Published Research - Department of Chemistry

 

Date of this Version

March 2007

Comments

Published in Angewandte Chemie International Edition 46:16 (2007), Pages 2915–2918; doi 10.1002/anie.200700060 http://www.angewandte.org Copyright © 2007 WILEY-VCH Verlag GmbH & Co. KGaA, Weinheim. Used by permission.

Abstract

The discovery of the unique catalytic effects of gold nanoparticles on oxide substrates[1] has stimulated a flurry of research into the structures and properties of free gold nanoclusters, which may hold the key to elucidating the catalytic mechanisms of supported gold clusters. One of the most remarkable results has been the discovery of planar gold cluster anions (Aun-) of up to twelve gold atoms and the 2D to 3D transition for clusters with n larger than 12.[2]– [4] Among larger gold clusters, Au20 has been found to be a perfect tetrahedron.[5] A more recent study of the structures of Aun- cluster anions in the medium size range (n=15–19)[6] has shown that clusters with n=16–18 possess unprecedented empty cage structures. In particular, the Au Au16- cluster anion has an interesting tetrahedral structure with an inner diameter of about 5.5 Å and can be compared to the fullerenes (buckyballs). Although Au32 was first suggested to be a “24-carat golden fullerene,”[7], [8] subsequent studies showed that the Au32- ion is in fact a low-symmetry compact 3D structure.[9] Other larger gold cage clusters have also been proposed computationally,[ 10], [11] but none has been observed or is expected to be the global minimum. The cage structures of the cluster anions Au16- and Au17- have recently been confirmed by electron diffraction[12] and thus they are the first experimentally confirmed and the smallest possible gold cages. The large empty space inside these cage clusters immediately suggested that they can be doped with a foreign atom to produce a new class of endohedral gold cages[6] analogous to endohedral fullerenes.

Information shown —
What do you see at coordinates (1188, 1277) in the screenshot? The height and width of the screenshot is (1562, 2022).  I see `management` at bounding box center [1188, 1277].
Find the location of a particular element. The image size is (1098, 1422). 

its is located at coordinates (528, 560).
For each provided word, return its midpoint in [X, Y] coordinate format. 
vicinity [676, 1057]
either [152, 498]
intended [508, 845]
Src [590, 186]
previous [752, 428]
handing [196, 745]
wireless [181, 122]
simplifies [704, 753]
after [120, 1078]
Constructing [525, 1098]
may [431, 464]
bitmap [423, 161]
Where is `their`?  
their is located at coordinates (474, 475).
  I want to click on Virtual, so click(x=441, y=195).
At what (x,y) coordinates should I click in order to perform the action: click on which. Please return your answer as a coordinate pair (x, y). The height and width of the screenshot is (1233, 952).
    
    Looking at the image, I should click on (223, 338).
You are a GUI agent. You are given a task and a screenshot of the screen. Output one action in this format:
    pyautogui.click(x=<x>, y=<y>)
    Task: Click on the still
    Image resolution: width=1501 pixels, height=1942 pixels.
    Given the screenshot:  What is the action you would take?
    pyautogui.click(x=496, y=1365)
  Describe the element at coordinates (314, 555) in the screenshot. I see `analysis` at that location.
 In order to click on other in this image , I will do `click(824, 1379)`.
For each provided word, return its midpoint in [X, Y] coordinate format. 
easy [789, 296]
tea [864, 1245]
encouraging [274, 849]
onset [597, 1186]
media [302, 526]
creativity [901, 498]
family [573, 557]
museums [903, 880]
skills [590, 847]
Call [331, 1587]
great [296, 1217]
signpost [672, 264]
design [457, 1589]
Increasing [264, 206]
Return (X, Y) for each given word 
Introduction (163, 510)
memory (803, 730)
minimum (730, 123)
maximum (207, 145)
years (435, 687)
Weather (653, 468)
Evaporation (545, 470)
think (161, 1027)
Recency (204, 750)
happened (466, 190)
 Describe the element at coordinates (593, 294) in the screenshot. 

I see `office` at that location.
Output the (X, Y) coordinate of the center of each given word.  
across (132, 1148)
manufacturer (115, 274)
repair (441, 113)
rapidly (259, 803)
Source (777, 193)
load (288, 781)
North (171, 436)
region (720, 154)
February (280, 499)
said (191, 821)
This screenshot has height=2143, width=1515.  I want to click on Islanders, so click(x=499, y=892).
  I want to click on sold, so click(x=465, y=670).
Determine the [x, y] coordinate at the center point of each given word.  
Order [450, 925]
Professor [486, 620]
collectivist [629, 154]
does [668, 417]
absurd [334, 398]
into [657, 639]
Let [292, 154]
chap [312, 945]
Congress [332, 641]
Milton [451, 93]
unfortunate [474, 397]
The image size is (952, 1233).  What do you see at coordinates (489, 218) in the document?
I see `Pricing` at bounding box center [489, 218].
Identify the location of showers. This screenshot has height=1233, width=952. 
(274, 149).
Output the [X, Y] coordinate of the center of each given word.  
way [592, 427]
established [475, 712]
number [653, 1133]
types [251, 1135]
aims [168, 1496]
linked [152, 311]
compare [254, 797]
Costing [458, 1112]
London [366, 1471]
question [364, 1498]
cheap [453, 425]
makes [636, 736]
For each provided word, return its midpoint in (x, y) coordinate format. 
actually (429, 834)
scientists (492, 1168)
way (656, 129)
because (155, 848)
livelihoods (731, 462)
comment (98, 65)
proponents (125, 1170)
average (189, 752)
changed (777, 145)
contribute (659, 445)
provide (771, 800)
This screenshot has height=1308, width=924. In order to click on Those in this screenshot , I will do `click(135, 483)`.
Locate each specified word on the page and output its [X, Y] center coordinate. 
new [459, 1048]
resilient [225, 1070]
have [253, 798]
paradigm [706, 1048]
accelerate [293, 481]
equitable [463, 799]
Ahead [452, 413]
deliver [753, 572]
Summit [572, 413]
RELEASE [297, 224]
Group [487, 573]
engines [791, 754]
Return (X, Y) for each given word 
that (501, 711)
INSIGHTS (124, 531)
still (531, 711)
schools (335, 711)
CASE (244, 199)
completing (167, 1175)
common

Required action — In the abstract on gold nanoclusters, what shape has Au20 been found to have?

Answer space — A perfect tetrahedron.